Toni Prostran

Career End
- Position: Point guard

Personal information
- Born: April 9, 1991 (age 33) Zadar, SR Croatia, SFR Yugoslavia
- Nationality: Croatian
- Listed height: 6 ft 0 in (1.83 m)
- Listed weight: 179 lb (81 kg)

Career information
- NBA draft: 2011: undrafted
- Playing career: 2007–2023

Career history

As player:
- 2007–2010: Zadar
- 2010–2012: Zagreb
- 2012–2014: Zadar
- 2014–2015: Norrköping Dolphins
- 2015–2016: LF Norrbotten / BC Luleå
- 2016–2017: Nevėžis Kėdainiai
- 2017: Kolossos Rodou
- 2018: Jämtland Basket
- 2018–2019: Porto
- 2019–2020: Saint-Vallier Basket Drôme
- 2020–2023: Iserlohn Kangaroos

As coach:
- 2023–2024: Iserlohn Kangaroos (assistant)
- 2024–present: Iserlohn Kangaroos

Career highlights and awards
- 2× Croatian League champion (2008, 2011); Croatian Cup winner (2011); 2× All-Swedish league first team (2015, 2016); Lithuanian League assists leader (2017); Baltic League assists leader (2017);

= Toni Prostran =

Croatian ex-basketball player

Toni Prostran (born April 9, 1991) is a Croatian professional basketball coach and retired player. Standing at 1.83 m, he played at the point guard position.

== Professional career ==
After passing through the KK Zadar youth squads, Prostran made his debut for the senior team in December 2007. Not satisfied with the opportunities he got at Zadar, he moved to KK Zagreb, in January 2010. Expecting to move his career to another level, Prostran was disappointed at his new club, and he choose to break up his contract, and move back to KK Zadar, in the summer of 2012. After a more successful 2012–13 season (3.7 points, 1.9 rebounds, and 2.3 assists per game in the Adriatic league), in the summer of 2013, he renewed his contract with KK Zadar.

In June 2014, Prostran agreed to a one-year deal with the Swedish league finalists Norrköping Dolphins. He averaged 16.5 points, 2.9 rebounds, and 6.5 assists per game, and he was selected to the eurobasket.com website's All Swedish league first team, and was also named the league's best Bosman player of the year by eurobasket.com. In the summer of 2015, he moved to another Swedish club, LF Basket Norrbotten. He averaged 15.8 points, 3.2 rebounds, and 7.7 assists per game (the most assists per game in the league), and he was once again named by the website eurobasket.com, to the All Swedish League first team, and as the league's best Bosman player of the year.

In October 2020, Prostran moved to Iserlohn Kangaroos playing in the third-tier German Pro-B league. He also took the position of the club's U16 team coach.
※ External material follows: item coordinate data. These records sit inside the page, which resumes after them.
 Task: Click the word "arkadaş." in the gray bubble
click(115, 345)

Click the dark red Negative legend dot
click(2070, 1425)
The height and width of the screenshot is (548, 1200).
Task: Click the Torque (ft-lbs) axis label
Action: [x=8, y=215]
Prostran retired in February 2023 and was named assistant coach for the Iserlohn team. On February 1st, 2024, he was promoted to the head coach position.

== National team career ==
Prostran played with the Croatian junior national teams. His very successful youth career started at the 2007 European U-16 Championship, where he took the title of top scorer, and was chosen to the All-tournament team. In 2008, he was a part of the Croatian team that won the bronze medal at the European U-18 Championship. His second bronze medal came a year later, at the 2009 World U-19 Cup. Prostran was selected to the All-Tournament Team, as he also was a few weeks later at the 2009 European U-18 Championship, where he took the top scorer and assists titles as well.